_OBJECTIF DE L'EXERCICE_. Pouvez-vous reproduire intégralement la critique du film Paradise, à l'identique ?

Après un passage à vide en mi-festival, la Mostra de Venise s’est achevée en laissant la sensation d’avoir gardé le meilleur pour la fin. Déjà récompensé du Lion d’argent il y a deux ans avec son Les Nuits blanches du facteur, Andreï Konchalovsky livre avec Paradise – hommage aux Russes ayant fait part de la résistance française – une œuvre saisissante par sa beauté visuelle et l’exigence de ses questionnements éthiques.
Histoires, dialogues
Paradise suit la trajectoire d’Olga, une aristocrate russe qui finit dans un camp de concentration pour avoir voulu protéger deux enfants juifs. Elle rencontre le long de ce parcours les deux autres protagonistes du film : un collaborateur français censé l’interroger à la préfecture, puis, une fois dans le camp, un officier SS (Helmut, lui aussi aristocrate) rencontré avant la guerre lors de vacances en Toscane, et épris d’elle depuis. Le dispositif du film repose sur la juxtaposition de l’histoire et de segments où les personnages s’entretiennent face caméra, segments dont on devine peu à peu qu’ils ont lieu a posteriori, après la mort respective des protagonistes.
On comprendra sans difficultés, au vu du titre, la nature de l’entretien en question. Mais ce qui fait la force de Paradise n’est pas tant cette parabole (attendue) que la manière dont Konchalovsky interroge incessamment l’éthique de ses protagonistes, en juxtaposant brutalement leurs expériences et leurs narrations. On voit ainsi dans les premières scènes la protagoniste proposer ses services sexuels contre la libération de son ami torturé : tandis que le collaborateur décrit la scène comme la promesse d’une fringale avec une aristocrate, l’intéressée évoque sa peur panique de la torture. À partir de ce premier champ-contrechamp, le ton est donné : de l’entretien à l’histoire, et d’un entretien à l’autre, les versions exposent les positions antithétiques avec lesquelles ces trois personnages font face à leur époque.

_ENTRÉES DU CORPUS_.
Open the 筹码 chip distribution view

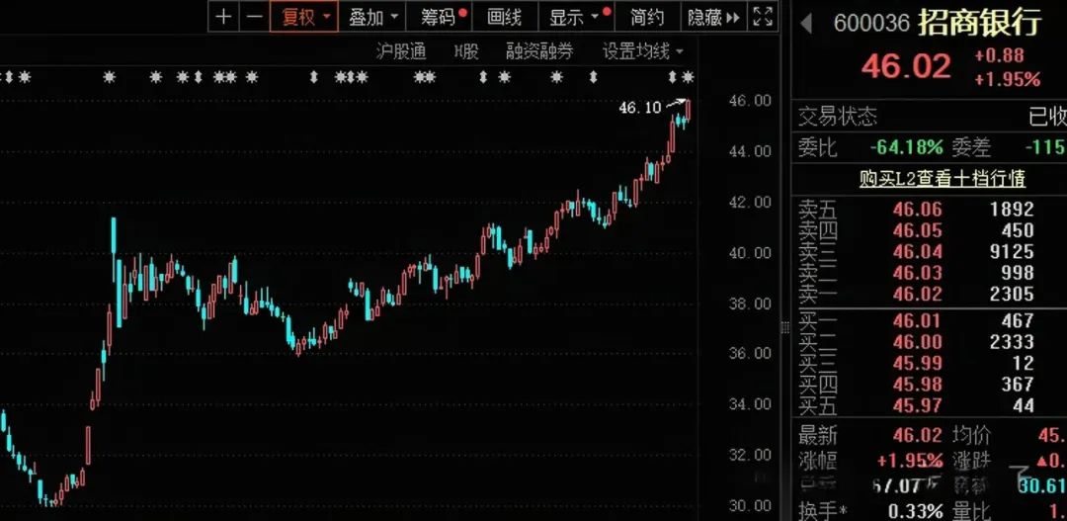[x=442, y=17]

...

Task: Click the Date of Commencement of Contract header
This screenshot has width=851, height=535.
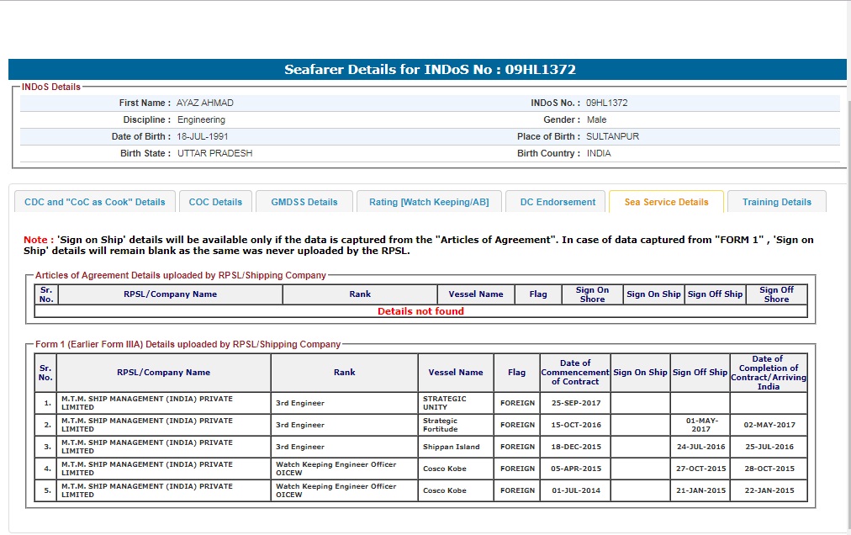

_RÉPONSE FINALE_.
Après un passage à vide en mi-festival, la Mostra de Venise s’est achevée en laissant la sensation d’avoir gardé le meilleur pour la fin. Déjà récompensé du Lion d’argent il y a deux ans avec son Les Nuits blanches du facteur, Andreï Konchalovsky livre avec Paradise – hommage aux Russes ayant fait part de la résistance française – une œuvre saisissante par sa beauté visuelle et l’exigence de ses questionnements éthiques.
Histoires, dialogues
Paradise suit la trajectoire d’Olga, une aristocrate russe qui finit dans un camp de concentration pour avoir voulu protéger deux enfants juifs. Elle rencontre le long de ce parcours les deux autres protagonistes du film : un collaborateur français censé l’interroger à la préfecture, puis, une fois dans le camp, un officier SS (Helmut, lui aussi aristocrate) rencontré avant la guerre lors de vacances en Toscane, et épris d’elle depuis. Le dispositif du film repose sur la juxtaposition de l’histoire et de segments où les personnages s’entretiennent face caméra, segments dont on devine peu à peu qu’ils ont lieu a posteriori, après la mort respective des protagonistes.
On comprendra sans difficultés, au vu du titre, la nature de l’entretien en question. Mais ce qui fait la force de Paradise n’est pas tant cette parabole (attendue) que la manière dont Konchalovsky interroge incessamment l’éthique de ses protagonistes, en juxtaposant brutalement leurs expériences et leurs narrations. On voit ainsi dans les premières scènes la protagoniste proposer ses services sexuels contre la libération de son ami torturé : tandis que le collaborateur décrit la scène comme la promesse d’une fringale avec une aristocrate, l’intéressée évoque sa peur panique de la torture. À partir de ce premier champ-contrechamp, le ton est donné : de l’entretien à l’histoire, et d’un entretien à l’autre, les versions exposent les positions antithétiques avec lesquelles ces trois personnages font face à leur époque.